Exercise goal – Set down nothing except the lines starting at the one with "This screenshot has width=302, height=251." and ending at the final line of the material, each word for word.

Material for the task –

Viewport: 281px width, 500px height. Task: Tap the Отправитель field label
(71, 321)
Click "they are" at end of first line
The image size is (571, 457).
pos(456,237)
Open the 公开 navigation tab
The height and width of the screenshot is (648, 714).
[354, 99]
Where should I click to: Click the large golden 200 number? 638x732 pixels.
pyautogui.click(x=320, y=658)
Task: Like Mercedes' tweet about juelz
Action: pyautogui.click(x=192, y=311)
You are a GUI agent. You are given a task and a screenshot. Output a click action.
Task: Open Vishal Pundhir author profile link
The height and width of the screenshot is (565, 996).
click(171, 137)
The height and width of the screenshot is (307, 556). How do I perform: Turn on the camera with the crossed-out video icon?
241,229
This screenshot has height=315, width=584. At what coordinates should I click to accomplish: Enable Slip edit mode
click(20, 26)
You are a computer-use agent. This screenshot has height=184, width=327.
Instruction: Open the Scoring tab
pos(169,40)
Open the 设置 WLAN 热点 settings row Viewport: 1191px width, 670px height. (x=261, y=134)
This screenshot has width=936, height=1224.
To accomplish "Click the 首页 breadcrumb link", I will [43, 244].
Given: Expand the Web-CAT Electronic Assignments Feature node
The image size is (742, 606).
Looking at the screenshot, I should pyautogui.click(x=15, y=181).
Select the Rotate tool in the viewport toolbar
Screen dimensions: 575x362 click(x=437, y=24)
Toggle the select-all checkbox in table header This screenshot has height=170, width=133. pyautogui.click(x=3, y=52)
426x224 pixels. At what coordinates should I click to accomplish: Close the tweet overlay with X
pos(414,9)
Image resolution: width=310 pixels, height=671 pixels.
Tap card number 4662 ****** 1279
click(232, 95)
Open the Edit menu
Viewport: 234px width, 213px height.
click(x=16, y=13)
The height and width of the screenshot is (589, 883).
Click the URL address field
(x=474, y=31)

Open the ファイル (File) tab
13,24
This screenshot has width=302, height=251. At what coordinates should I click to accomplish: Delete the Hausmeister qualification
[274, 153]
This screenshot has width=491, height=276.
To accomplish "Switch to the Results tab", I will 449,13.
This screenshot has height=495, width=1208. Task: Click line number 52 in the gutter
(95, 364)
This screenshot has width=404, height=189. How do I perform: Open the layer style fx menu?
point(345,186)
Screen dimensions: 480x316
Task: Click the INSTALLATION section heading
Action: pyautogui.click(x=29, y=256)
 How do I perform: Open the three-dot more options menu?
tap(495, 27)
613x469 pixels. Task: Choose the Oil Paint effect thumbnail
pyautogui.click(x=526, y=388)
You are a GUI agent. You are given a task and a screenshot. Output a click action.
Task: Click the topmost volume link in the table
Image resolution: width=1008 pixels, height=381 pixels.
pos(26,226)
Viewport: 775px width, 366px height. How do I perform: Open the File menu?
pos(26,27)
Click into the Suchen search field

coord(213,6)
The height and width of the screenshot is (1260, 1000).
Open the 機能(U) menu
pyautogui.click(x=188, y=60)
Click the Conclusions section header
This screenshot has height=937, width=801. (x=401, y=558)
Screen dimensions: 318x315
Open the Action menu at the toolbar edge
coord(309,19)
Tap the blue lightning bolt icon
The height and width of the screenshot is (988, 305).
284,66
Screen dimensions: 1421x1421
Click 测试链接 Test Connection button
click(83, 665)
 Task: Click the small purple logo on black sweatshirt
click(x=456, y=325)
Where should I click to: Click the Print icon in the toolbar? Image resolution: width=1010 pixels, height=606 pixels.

Answer section –
This screenshot has width=302, height=251. At what coordinates should I click to accomplish: Delete the Hausmeister qualification
[274, 153]
This screenshot has width=491, height=276.
To accomplish "Switch to the Results tab", I will 449,13.
This screenshot has height=495, width=1208. Task: Click line number 52 in the gutter
(95, 364)
This screenshot has width=404, height=189. How do I perform: Open the layer style fx menu?
point(345,186)
Screen dimensions: 480x316
Task: Click the INSTALLATION section heading
Action: pyautogui.click(x=29, y=256)
 How do I perform: Open the three-dot more options menu?
tap(495, 27)
613x469 pixels. Task: Choose the Oil Paint effect thumbnail
pyautogui.click(x=526, y=388)
You are a GUI agent. You are given a task and a screenshot. Output a click action.
Task: Click the topmost volume link in the table
Image resolution: width=1008 pixels, height=381 pixels.
pos(26,226)
Viewport: 775px width, 366px height. How do I perform: Open the File menu?
pos(26,27)
Click into the Suchen search field

coord(213,6)
The height and width of the screenshot is (1260, 1000).
Open the 機能(U) menu
pyautogui.click(x=188, y=60)
Click the Conclusions section header
This screenshot has height=937, width=801. (x=401, y=558)
Screen dimensions: 318x315
Open the Action menu at the toolbar edge
coord(309,19)
Tap the blue lightning bolt icon
The height and width of the screenshot is (988, 305).
284,66
Screen dimensions: 1421x1421
Click 测试链接 Test Connection button
click(83, 665)
 Task: Click the small purple logo on black sweatshirt
click(x=456, y=325)
Where should I click to: Click the Print icon in the toolbar? Image resolution: width=1010 pixels, height=606 pixels.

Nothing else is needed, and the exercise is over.